The Newswarp From The Right

The A.P. has a report about the prosecution of Staff Sgt. Alberto B. Martinez for 'fragging' his company commander. The writer uses the opportunity presented by this case to examine the differences between Vietnam and Iraq/Afghanistan when it comes to 'fragging':
American troops killed their own commanders so often during the Vietnam War that the crime earned its own name - "fragging."

But since the start of the wars in Iraq and Afghanistan, the military has charged only one soldier with killing his commanding officer, a dramatic turnabout that most experts attribute to the all-volunteer military.

[snip]

Both Roland and Anderson said today's all-volunteer military, compared with soldiers being forced into duty in Vietnam, is the primary reason why fragging attacks are almost nonexistent in Iraq and Afghanistan. The conditions in Iraq are also much less conducive to the crime, Roland said.

"There's not as much isolated operation," Roland said. "One of the things about Vietnam was the extremes of small-unit activity, where a squad or platoon would go out on patrol and it was just them and the jungle. They were out of sight of other Americans.

"In Iraq, you never know when a helicopter might be going over or a newsman comes along," he said.
My post is not an examination of the fragging issue, or near non issue as it turns out. This post is to examine the delusional rant the article generated from the right wing water carrier The Confederate Yankee.

The hysteria starts with the title: "Media Laments Lost Opportunities In Iraq". Somehow, in the fevered and overwrought imagination of the C.Y., the reporter has expressed regret that more 'fraggings' are not being seen in Iraq. How C.Y. gets there from here (and there is a long long way from any semblance of reality) is a mystery to me, but the fact that he does get there is quite instructive of the outlook taken by these neocon fanatics. The A.P. simply reporting on 'fragging' is cause enough for these reactionary Bush backers to start slandering the reporters.

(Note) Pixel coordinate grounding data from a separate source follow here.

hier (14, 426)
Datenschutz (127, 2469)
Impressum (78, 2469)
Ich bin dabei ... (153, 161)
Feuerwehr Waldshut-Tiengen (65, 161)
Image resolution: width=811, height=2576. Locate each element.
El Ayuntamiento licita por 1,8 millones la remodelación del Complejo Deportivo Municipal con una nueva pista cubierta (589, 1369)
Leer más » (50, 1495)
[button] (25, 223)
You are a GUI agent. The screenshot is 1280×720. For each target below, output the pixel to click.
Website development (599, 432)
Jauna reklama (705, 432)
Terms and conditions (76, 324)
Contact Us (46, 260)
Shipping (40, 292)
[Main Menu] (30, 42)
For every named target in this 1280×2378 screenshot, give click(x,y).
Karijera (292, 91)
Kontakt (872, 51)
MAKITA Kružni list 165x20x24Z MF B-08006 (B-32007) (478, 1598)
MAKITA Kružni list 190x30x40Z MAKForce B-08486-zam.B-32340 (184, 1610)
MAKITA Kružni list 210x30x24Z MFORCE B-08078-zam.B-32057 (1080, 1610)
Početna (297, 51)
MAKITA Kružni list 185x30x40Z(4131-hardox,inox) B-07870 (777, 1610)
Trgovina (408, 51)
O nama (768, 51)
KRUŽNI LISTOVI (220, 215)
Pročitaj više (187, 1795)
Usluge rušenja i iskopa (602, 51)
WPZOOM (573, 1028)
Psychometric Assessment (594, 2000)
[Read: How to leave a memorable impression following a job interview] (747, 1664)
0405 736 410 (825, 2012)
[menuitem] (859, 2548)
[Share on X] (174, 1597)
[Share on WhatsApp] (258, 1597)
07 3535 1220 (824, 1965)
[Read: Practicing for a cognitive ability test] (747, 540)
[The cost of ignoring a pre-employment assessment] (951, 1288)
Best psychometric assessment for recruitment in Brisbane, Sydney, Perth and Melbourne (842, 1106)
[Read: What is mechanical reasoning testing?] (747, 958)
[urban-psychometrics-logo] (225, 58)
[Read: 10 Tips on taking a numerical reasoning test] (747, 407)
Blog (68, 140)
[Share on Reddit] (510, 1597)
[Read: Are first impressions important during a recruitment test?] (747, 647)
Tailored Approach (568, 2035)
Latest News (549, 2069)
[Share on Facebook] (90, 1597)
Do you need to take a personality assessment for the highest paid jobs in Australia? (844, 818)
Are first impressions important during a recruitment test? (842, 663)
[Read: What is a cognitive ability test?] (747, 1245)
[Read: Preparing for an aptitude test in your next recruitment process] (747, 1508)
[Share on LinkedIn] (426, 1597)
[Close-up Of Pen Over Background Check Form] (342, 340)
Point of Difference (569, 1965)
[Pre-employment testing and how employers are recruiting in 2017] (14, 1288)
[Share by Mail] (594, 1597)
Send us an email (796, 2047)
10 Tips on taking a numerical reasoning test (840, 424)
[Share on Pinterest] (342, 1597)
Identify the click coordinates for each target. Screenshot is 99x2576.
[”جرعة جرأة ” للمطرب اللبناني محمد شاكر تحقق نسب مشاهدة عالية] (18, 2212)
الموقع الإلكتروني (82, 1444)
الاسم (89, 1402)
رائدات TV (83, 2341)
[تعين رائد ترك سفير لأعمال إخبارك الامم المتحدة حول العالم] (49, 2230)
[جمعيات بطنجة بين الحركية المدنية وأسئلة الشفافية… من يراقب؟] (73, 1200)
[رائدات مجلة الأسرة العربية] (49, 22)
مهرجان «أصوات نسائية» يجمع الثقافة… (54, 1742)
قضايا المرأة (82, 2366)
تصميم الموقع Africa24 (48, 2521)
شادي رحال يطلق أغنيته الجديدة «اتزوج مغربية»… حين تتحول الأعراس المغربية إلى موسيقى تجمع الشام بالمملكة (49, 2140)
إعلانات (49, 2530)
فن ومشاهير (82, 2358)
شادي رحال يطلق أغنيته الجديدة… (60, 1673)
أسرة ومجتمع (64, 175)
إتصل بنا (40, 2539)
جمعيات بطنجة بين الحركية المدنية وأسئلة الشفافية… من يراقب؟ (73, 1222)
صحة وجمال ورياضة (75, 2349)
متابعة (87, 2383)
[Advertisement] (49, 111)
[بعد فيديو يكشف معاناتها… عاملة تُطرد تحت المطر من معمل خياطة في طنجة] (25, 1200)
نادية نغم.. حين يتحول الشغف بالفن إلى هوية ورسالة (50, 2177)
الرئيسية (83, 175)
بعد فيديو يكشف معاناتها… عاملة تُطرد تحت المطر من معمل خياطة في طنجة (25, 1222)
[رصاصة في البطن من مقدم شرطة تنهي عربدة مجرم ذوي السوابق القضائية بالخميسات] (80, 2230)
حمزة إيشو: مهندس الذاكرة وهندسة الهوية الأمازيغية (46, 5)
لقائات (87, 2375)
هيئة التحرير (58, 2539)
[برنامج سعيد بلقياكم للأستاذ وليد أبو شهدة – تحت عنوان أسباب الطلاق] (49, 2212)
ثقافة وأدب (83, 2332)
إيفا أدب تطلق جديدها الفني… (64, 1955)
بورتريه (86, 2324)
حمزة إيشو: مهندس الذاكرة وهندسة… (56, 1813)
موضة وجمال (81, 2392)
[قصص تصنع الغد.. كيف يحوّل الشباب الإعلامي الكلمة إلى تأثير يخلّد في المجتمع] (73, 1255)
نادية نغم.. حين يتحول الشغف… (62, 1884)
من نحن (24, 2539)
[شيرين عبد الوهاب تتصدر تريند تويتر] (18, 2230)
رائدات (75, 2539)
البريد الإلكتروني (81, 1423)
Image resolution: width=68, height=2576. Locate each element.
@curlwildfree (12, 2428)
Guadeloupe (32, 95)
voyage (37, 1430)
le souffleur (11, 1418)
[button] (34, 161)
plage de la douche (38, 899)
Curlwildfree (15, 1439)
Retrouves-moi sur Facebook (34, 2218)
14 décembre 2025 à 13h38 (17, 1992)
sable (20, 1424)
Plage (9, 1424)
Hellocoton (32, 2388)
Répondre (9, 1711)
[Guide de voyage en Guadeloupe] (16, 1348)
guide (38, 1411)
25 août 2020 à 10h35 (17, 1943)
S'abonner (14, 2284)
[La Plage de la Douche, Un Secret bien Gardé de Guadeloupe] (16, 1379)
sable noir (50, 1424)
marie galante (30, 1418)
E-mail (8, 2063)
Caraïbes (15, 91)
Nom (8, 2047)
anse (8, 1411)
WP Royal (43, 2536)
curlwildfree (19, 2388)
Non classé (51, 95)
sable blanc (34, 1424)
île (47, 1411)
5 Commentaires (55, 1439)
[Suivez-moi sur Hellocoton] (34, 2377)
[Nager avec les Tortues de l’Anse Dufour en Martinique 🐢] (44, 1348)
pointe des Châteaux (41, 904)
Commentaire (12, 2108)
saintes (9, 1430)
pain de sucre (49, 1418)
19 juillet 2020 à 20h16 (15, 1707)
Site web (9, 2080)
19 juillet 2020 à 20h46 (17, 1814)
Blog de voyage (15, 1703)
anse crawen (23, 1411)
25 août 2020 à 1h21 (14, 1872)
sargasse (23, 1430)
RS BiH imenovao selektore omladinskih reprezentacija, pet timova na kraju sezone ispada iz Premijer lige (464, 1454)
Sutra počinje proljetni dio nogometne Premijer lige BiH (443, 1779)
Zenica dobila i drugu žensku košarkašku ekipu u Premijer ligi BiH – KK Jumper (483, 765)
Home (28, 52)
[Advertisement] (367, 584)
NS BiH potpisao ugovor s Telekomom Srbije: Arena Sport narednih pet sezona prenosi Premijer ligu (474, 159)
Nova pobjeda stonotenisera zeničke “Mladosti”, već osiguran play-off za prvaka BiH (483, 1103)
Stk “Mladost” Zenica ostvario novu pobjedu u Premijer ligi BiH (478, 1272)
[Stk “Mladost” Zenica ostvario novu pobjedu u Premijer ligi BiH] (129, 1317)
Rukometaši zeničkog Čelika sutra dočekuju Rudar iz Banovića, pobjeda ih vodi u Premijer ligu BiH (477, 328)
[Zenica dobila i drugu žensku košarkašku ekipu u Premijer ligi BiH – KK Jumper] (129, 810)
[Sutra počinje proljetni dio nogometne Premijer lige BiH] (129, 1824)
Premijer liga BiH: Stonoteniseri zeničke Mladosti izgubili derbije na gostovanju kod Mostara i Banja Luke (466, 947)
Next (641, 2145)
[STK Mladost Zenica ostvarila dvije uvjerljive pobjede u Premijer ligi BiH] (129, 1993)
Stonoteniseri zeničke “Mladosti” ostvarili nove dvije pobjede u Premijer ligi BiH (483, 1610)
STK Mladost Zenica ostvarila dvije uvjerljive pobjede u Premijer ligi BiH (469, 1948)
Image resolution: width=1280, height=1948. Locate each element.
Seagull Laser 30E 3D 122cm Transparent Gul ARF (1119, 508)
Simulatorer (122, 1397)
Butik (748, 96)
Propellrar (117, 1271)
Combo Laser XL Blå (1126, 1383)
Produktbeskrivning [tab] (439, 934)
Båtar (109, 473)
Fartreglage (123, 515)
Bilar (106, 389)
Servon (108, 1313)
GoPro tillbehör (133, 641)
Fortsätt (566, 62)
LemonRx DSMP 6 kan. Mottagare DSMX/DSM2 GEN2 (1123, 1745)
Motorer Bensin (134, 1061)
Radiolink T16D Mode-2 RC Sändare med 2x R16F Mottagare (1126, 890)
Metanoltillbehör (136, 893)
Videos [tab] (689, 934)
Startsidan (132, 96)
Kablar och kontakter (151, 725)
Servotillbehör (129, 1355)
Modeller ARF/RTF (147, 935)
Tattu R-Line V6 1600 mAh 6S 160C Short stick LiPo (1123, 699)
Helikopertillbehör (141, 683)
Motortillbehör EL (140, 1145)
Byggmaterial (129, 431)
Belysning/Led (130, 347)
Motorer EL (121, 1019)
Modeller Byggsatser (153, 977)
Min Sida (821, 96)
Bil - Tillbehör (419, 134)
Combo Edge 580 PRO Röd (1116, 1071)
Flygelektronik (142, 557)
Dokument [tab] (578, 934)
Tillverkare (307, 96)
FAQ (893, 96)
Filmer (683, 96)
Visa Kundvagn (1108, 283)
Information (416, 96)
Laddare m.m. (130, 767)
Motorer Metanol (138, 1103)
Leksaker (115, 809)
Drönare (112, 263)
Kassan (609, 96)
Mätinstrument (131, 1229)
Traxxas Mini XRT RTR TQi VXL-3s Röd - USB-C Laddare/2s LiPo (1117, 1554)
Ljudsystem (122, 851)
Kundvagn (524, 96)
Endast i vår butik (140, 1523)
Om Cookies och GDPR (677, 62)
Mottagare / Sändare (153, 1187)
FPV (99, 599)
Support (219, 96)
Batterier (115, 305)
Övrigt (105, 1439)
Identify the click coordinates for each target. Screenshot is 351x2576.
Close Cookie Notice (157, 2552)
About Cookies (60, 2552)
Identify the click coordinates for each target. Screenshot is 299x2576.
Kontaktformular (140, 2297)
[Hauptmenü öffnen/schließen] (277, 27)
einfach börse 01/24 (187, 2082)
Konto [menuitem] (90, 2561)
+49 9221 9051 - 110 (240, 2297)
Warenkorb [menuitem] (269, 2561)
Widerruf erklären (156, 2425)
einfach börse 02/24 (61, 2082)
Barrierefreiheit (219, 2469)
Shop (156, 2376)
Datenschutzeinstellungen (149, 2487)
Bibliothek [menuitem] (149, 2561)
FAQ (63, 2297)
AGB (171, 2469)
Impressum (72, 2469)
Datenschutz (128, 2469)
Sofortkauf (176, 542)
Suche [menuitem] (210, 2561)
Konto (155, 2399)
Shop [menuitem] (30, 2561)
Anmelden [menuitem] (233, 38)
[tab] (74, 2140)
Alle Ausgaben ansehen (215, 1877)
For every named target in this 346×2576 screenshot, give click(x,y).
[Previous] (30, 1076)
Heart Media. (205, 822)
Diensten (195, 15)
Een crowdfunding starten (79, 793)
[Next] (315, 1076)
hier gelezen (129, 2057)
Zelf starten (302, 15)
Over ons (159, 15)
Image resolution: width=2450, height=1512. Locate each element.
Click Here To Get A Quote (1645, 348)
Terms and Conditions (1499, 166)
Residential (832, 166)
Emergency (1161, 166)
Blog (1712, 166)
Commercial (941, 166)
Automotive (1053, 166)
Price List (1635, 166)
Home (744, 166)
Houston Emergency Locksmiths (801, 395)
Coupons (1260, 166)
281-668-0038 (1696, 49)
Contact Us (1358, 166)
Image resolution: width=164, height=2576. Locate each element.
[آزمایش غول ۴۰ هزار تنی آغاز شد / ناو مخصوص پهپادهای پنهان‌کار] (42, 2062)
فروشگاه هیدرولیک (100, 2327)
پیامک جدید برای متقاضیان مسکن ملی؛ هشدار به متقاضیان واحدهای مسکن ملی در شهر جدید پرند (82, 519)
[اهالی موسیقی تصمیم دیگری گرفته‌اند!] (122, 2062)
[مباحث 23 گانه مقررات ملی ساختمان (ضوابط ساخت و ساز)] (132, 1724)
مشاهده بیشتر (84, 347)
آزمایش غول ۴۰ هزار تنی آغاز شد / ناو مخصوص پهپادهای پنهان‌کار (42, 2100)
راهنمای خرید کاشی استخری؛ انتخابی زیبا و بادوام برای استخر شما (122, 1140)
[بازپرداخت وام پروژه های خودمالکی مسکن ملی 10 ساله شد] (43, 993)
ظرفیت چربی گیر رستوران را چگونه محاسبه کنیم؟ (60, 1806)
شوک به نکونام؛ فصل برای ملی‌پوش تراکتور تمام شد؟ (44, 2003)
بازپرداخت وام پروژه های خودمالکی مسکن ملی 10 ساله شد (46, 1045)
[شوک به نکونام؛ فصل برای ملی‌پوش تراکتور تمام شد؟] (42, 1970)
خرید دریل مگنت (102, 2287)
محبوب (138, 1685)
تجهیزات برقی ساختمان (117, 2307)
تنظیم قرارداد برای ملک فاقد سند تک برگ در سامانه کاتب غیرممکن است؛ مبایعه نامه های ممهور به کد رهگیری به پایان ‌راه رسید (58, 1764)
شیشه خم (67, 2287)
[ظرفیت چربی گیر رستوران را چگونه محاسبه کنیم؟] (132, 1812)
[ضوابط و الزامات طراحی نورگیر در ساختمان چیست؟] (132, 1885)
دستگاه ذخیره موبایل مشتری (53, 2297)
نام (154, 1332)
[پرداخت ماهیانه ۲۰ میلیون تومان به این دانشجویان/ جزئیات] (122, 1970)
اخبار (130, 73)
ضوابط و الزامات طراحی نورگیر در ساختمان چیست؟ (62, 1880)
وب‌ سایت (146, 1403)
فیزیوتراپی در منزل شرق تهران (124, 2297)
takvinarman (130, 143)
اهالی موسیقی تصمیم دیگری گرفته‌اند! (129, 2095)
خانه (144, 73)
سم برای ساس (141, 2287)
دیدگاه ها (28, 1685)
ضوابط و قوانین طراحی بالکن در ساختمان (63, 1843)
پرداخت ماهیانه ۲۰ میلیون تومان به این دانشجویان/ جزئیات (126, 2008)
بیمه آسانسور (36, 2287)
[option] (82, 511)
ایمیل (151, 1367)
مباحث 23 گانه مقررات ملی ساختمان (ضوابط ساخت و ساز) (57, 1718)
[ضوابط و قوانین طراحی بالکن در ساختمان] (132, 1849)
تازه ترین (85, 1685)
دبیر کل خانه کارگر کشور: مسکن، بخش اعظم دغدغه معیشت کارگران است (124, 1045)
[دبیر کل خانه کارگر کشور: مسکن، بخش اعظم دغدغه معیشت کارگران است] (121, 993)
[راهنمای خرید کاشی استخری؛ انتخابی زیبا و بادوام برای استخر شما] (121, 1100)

In the copy and pasted portion of the article in C.Y.'s post, I can only see one instance in which an editorial leaning can be found one way or the other. The A.P. writers denote that 'fragging' is a "crime". Well... duh. Yet it seems to me that if the writers were trying to make 'fragging' somehow seem like a good thing they would have written about the "act" or, even worse, the "statement"... or some terminology like that. I suppose that the frothing wingnuts would argue that the A.P. writers are pro crime, because that is the level of discourse one may expect from C.Y. and his ilk. But sane folk understand that in the one characterization used by the writers to describe fragging, they cast the act in a negative light.

The rest of the article in C.Y.'s post is simply quoting two experts, one a historian, and the other a Vietnam Veteran. At no point in reading the whole article or the portion pasted at C.Y. do these experts advocate the goodness or wholesomeness of 'fragging'.

C.Y. ends his post with a paraphrase of a tried and true Clintonism: "You can almost feel their pain." Well... if you get worked up enough by a fevered imagination, and somehow the target of your irrational anger actually carries the opinions you baselessly ascribe to them... maybe.

For the life of me I can not see what it is about this story that has C.Y. frothing at the mouth about the A.P. writers wanting to see officers fragged. It would be career suicide for a reporter from Raleigh N.C. to express the kind of opinion C.Y. tries to give them. This is just another example of an unfair attack by a lunatic rightwing blogger based upon absolutely nothing.